Services can emit events that trigger follow-up work without absorbing every downstream concern into the call method. One successful transfer can notify a ledger, send a receipt, and update analytics — without the transfer service knowing any of that exists.

Emitting events

Declare events with the emits DSL. The framework fires them automatically after result validation:

ruby
class Treasury::TransferGold::Service < Servus::Base
  emits :gold_transferred, on: :success
  emits :transfer_failed, on: :failure
  emits :transfer_error, on: :error!

  def call
    from_account.withdraw!(@gold_dragons)
    to_account.deposit!(@gold_dragons)

    success(
      transferred: @gold_dragons,
      from_balance: from_account.balance,
      to_balance: to_account.balance
    )
  end
end

Default payloads

TriggerPayload
:successresult.data — the hash you passed to success(...)
:failureresult.error — the ServiceError instance
:error!result.error — emitted synchronously before the exception is raised

Custom payloads

Override the default payload with a block:

ruby
emits :gold_transferred, on: :success do |result|
  {
    from: result.data.from_balance,
    to: result.data.to_balance,
    amount: result.data.transferred
  }
end

Or a method reference:

ruby
emits :gold_transferred, on: :success, with: :transfer_payload

private

def transfer_payload(result)
  {
    from: result.data.from_balance,
    to: result.data.to_balance,
    amount: result.data.transferred
  }
end

Handling events

A service can emit events without knowing or caring whether anything is listening. The service's job ends when the event fires — it has no dependency on what happens next.

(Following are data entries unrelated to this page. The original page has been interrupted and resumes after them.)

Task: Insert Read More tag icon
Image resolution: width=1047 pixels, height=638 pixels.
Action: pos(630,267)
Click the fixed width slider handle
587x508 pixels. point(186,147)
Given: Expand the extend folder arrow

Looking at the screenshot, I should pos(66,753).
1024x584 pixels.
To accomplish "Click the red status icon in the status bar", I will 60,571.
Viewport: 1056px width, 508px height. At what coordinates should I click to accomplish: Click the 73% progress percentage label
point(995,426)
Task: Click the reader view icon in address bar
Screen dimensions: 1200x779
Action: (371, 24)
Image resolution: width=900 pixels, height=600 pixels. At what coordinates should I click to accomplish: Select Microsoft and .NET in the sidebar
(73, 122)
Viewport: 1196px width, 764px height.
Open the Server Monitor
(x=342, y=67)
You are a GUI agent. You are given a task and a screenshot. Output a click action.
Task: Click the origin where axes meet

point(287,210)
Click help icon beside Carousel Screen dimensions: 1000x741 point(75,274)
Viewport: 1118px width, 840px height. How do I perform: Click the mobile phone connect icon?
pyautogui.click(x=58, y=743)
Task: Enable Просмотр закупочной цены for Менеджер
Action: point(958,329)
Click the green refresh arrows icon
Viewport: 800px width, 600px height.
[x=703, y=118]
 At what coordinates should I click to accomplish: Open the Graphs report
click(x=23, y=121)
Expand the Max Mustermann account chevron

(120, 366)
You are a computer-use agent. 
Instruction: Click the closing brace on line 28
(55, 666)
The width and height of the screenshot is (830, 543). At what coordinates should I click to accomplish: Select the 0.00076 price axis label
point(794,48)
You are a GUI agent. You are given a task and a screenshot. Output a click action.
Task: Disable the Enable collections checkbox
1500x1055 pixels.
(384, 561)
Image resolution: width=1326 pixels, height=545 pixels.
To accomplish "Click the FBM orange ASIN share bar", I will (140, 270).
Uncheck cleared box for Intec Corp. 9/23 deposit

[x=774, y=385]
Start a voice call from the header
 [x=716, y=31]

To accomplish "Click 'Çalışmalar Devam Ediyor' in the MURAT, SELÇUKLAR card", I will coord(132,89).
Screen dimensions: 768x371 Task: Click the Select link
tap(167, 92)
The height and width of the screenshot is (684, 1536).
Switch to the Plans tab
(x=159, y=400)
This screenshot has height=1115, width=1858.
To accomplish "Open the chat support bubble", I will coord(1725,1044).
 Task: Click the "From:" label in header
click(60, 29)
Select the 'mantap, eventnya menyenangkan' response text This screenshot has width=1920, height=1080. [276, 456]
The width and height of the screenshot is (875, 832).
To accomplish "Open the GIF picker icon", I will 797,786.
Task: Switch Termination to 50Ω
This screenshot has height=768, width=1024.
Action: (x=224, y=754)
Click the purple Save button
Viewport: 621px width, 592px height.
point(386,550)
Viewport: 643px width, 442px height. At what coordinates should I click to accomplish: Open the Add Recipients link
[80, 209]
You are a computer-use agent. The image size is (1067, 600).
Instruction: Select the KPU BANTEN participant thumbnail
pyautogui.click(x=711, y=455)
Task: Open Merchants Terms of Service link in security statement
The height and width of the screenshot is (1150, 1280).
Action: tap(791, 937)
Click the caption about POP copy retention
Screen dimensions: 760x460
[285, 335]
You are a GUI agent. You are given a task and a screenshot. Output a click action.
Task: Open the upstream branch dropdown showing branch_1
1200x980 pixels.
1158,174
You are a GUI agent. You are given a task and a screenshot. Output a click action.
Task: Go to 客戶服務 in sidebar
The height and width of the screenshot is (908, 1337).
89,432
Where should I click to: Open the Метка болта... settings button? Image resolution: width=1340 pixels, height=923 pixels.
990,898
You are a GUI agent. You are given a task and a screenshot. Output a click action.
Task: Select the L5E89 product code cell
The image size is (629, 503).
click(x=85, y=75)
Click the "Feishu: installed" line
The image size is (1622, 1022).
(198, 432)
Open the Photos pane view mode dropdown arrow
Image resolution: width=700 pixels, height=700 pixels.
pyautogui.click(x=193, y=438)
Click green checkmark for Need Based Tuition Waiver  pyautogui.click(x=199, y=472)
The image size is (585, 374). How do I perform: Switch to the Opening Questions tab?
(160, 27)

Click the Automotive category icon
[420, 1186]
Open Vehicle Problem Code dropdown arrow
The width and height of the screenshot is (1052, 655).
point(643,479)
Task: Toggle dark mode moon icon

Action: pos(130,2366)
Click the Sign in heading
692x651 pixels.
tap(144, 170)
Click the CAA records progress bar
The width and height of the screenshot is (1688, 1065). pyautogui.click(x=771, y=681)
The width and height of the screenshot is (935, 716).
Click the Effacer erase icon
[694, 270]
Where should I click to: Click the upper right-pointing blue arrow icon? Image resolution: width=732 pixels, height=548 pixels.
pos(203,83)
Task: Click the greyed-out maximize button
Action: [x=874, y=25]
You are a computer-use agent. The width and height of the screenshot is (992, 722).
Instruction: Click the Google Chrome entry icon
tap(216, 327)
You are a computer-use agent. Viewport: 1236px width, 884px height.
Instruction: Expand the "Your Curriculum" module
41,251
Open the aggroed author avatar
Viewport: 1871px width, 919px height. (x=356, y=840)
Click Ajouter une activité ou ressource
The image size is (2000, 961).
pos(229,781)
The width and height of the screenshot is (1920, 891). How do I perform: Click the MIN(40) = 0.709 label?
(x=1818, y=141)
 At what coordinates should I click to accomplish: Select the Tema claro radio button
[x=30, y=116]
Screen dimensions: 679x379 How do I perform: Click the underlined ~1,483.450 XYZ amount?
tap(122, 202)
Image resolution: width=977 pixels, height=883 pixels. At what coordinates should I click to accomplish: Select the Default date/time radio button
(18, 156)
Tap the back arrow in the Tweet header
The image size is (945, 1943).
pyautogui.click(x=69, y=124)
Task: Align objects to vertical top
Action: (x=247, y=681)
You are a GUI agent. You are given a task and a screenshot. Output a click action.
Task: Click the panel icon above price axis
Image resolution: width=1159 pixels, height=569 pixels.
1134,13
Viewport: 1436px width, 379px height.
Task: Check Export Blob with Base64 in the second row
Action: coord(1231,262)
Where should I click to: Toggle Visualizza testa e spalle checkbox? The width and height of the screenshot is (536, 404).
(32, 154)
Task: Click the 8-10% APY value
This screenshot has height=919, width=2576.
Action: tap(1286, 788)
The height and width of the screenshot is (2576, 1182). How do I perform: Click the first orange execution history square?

When you want to react to an event, you create a handler. A handler is a class that subscribes to a single event and declares which services to invoke when that event fires. It inherits from Servus::EventHandler, uses handles to name the event, and uses invoke to wire up each response. The handler's job is purely coordination — it maps the event payload to service arguments and decides whether to run sync or async. No business logic belongs here.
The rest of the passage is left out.